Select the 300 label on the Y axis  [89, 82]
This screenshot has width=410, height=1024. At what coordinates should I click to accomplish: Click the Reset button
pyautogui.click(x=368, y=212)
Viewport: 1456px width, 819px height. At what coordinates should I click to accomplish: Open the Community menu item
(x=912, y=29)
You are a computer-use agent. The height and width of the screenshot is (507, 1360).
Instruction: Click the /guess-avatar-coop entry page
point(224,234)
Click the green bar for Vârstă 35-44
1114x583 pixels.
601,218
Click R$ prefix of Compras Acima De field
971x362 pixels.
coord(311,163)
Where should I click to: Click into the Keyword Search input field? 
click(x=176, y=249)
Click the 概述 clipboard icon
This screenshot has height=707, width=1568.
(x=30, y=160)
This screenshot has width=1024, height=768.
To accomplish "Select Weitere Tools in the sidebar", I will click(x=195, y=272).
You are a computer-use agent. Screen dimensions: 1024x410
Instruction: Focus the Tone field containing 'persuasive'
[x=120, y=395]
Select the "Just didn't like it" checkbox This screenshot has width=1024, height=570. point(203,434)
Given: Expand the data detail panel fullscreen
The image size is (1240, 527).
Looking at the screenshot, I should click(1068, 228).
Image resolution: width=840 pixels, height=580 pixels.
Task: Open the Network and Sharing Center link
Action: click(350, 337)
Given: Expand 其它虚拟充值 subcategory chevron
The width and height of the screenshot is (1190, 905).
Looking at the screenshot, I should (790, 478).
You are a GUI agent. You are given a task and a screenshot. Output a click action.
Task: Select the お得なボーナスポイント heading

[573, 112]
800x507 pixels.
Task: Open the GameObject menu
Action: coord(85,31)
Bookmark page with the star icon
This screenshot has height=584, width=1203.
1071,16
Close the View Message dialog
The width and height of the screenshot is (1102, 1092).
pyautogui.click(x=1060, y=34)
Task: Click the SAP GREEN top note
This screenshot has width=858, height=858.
------------------------------------------------
EXERCISE REQUIREMENTS → Rewrite all of the lines above, substituting "Goal" for every "Instruction" and leaving everything else unchanged.

FULL OUTPUT →
Select the 300 label on the Y axis  [89, 82]
This screenshot has width=410, height=1024. At what coordinates should I click to accomplish: Click the Reset button
pyautogui.click(x=368, y=212)
Viewport: 1456px width, 819px height. At what coordinates should I click to accomplish: Open the Community menu item
(x=912, y=29)
You are a computer-use agent. The height and width of the screenshot is (507, 1360).
Goal: Click the /guess-avatar-coop entry page
point(224,234)
Click the green bar for Vârstă 35-44
1114x583 pixels.
601,218
Click R$ prefix of Compras Acima De field
971x362 pixels.
coord(311,163)
Where should I click to: Click into the Keyword Search input field? 
click(x=176, y=249)
Click the 概述 clipboard icon
This screenshot has height=707, width=1568.
(x=30, y=160)
This screenshot has width=1024, height=768.
To accomplish "Select Weitere Tools in the sidebar", I will click(x=195, y=272).
You are a computer-use agent. Screen dimensions: 1024x410
Goal: Focus the Tone field containing 'persuasive'
[x=120, y=395]
Select the "Just didn't like it" checkbox This screenshot has width=1024, height=570. point(203,434)
Given: Expand the data detail panel fullscreen
The image size is (1240, 527).
Looking at the screenshot, I should click(1068, 228).
Image resolution: width=840 pixels, height=580 pixels.
Task: Open the Network and Sharing Center link
Action: click(350, 337)
Given: Expand 其它虚拟充值 subcategory chevron
The width and height of the screenshot is (1190, 905).
Looking at the screenshot, I should (790, 478).
You are a GUI agent. You are given a task and a screenshot. Output a click action.
Task: Select the お得なボーナスポイント heading

[573, 112]
800x507 pixels.
Task: Open the GameObject menu
Action: coord(85,31)
Bookmark page with the star icon
This screenshot has height=584, width=1203.
1071,16
Close the View Message dialog
The width and height of the screenshot is (1102, 1092).
pyautogui.click(x=1060, y=34)
Task: Click the SAP GREEN top note
This screenshot has width=858, height=858.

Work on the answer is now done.